En dehors de ces études sur nature dans lesquelles la fantaisie des artistes s’est réservé toute liberté d’arrangement et d’interprétation, la foule des portraits proprement dits, des images exactes ou soi-disant telles est presque innombrable dans les deux Salons. Aux Champs-Elysées, c’est par la présentation simple et grave du modèle sur un fond uni ou peu compliqué, par l’accentuation résolue et nette de son caractère individuel, sans recherches étrangères de distractions pittoresques, suivant les traditions classiques, que se distinguent les œuvres les plus saillantes. Les figures presque entières, vues jusqu’aux genoux, de S. A. S. le Prince de Monaco, par M. Bonnat, de M. Gérome, par M. Morot, de M. Pelpel, par M. Doucet, de M. L. D…, par M. Dawant, sont, à des titres divers, d’excellens spécimens dans ce genre. Le prince régnant, en uniforme militaire, chamarré de décorations, debout, la main sur "une carte de géographie déployée, conserve l’attitude droite et calme qui sied à son rang ; l’exécution est vigoureuse et rigoureuse, notamment dans le visage basané et dans les mains nerveuses, telle qu’on l’attend toujours de M. Bonnat. L’artiste, M. Gérome, assis, les jambes croisées, en travers, sur une chaise au dossier de laquelle pend sa main droite, l’autre main dans la poche, se présente avec la familiarité et la vivacité d’un artiste causant avec des amis. La ressemblance est extraordinaire et les traits du modèle, si nets, si fermes et lins, avec sa physionomie décidée, ardente et bienveillante, sont exprimés vivement et simplement d’une main sûre et consciencieuse. C’est une œuvre peut-être supérieure encore au Portrait de M. C… exposé, l’an dernier, par M. Aimé Morot et si justement remarqué.

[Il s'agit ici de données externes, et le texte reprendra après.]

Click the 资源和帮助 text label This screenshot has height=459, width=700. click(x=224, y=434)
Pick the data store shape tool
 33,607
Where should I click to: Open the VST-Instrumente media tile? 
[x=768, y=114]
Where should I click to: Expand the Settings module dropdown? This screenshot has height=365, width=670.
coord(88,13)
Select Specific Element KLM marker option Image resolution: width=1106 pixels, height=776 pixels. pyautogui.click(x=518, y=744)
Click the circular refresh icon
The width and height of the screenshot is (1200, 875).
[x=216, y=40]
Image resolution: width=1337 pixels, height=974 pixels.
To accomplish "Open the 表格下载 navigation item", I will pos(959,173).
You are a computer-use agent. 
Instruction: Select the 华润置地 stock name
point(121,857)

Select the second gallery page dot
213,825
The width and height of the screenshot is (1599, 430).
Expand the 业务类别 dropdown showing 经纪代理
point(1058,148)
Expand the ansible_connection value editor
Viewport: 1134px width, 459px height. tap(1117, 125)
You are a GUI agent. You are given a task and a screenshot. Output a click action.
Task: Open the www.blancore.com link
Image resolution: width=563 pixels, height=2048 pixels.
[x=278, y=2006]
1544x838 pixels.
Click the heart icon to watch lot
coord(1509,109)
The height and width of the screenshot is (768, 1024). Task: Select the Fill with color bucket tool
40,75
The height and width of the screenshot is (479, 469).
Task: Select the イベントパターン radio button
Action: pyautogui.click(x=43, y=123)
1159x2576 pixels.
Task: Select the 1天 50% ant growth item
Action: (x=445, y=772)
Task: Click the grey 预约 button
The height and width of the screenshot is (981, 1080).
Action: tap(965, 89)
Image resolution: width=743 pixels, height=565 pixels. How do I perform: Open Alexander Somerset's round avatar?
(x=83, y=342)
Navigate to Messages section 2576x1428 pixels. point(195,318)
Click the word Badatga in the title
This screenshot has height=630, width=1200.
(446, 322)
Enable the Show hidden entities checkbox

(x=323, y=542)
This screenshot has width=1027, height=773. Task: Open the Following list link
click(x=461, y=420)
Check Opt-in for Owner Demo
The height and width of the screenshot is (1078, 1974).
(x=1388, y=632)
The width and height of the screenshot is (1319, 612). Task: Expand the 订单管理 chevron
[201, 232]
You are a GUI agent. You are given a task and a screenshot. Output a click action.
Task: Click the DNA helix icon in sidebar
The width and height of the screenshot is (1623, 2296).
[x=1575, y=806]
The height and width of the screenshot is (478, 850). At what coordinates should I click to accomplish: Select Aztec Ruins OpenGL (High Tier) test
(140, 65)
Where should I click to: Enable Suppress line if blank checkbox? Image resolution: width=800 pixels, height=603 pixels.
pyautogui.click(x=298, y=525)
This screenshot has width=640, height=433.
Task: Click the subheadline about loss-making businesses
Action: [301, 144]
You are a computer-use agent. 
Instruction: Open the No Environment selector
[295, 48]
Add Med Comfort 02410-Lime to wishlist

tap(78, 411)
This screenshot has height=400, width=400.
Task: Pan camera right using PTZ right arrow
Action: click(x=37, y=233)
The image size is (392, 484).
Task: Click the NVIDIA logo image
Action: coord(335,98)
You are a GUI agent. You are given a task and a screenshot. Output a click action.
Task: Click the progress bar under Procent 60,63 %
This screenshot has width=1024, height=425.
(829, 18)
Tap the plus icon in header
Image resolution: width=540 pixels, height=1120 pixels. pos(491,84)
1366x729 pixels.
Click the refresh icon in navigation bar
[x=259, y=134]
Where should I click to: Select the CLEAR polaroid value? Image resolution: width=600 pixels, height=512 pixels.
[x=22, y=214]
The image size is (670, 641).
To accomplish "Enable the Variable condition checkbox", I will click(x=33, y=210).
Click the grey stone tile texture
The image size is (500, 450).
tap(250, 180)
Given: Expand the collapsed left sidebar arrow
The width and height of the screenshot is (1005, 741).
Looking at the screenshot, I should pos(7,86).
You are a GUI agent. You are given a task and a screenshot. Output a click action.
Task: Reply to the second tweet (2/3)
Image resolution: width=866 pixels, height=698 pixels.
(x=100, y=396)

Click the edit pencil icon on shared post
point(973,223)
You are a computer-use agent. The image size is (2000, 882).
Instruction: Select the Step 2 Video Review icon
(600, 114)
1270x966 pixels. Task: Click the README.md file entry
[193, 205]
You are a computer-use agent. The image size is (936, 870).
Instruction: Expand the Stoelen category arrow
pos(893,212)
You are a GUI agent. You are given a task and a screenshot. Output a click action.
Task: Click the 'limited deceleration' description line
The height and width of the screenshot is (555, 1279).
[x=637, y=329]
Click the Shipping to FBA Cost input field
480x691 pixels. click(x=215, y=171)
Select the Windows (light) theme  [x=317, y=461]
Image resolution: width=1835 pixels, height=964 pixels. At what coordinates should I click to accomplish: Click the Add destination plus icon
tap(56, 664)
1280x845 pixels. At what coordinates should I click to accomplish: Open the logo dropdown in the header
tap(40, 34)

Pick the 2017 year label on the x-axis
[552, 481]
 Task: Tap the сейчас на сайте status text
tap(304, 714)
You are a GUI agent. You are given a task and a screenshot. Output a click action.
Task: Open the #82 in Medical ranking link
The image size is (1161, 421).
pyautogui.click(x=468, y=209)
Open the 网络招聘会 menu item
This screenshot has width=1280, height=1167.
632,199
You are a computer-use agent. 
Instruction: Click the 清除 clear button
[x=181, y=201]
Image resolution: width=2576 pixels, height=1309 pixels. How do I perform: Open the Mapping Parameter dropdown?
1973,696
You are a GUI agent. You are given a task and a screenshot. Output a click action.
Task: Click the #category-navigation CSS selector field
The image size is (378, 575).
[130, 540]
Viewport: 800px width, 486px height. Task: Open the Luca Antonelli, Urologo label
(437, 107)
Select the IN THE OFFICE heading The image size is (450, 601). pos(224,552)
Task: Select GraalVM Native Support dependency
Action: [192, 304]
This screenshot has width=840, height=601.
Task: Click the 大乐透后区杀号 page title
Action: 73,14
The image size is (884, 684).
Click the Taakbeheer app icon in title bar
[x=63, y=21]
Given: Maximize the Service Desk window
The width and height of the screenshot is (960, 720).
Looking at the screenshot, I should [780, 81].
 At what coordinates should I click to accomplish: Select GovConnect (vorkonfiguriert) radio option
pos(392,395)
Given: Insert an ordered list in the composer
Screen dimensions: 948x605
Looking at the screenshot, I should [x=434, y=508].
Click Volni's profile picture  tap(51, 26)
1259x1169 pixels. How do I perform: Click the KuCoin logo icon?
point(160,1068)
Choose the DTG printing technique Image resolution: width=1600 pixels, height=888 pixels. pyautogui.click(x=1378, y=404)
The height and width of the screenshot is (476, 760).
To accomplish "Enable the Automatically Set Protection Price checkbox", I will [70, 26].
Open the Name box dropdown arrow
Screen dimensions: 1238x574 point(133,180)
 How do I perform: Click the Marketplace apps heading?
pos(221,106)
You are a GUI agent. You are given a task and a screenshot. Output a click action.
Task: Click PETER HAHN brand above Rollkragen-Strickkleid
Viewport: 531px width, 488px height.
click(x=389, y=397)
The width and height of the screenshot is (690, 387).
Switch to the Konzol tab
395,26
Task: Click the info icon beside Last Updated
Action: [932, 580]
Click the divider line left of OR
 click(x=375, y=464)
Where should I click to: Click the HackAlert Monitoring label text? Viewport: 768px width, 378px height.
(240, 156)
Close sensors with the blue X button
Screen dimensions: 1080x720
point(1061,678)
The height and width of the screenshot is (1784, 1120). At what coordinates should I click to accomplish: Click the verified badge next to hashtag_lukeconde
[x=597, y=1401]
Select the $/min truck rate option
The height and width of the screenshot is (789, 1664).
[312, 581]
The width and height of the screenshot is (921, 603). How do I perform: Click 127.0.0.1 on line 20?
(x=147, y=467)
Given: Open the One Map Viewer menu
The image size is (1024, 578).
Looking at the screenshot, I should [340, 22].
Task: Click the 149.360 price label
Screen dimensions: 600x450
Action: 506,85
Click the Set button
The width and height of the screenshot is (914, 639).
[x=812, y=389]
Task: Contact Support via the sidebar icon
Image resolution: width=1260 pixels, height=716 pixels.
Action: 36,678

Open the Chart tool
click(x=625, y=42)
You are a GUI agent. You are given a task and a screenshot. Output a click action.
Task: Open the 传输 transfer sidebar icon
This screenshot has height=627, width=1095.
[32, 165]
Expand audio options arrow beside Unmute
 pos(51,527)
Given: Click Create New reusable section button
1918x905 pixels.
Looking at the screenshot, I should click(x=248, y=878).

M. Pelpel, « l’homme le plus gai et le meilleur de la terre », au dire même de son peintre et ami, M. Doucet, est assis carrément, les mains jointes, jouant avec ses pouces, le visage souriant, fleurissant et rosoyant parmi les blancheurs argentées de la barbe et des cheveux, en large paletot, dans un large fauteuil, comme il sied à un Mécène de l’industrie, accueillant et sans façons ; peinture d’un autre genre, moins pénétrante et plus extérieure, mais colorée, joyeuse et vive ! Tout autre est la familiarité de l’homme encore jeune, enveloppé dans un manteau à pèlerine, son chapeau melon à la main, qui est assis dans la toile de M. Dawant. Homme de lettres ou artiste, le visage est maigre, volontaire, pensif, les lèvres sont minces et serrées, les mains mobiles et fines. Sauf quelques restes de sécheresse dans l’exécution, l’œuvre est grave, expressive, menée à point, et supérieure, nous semble-t-il, aux portraits précédens de M. Dawant.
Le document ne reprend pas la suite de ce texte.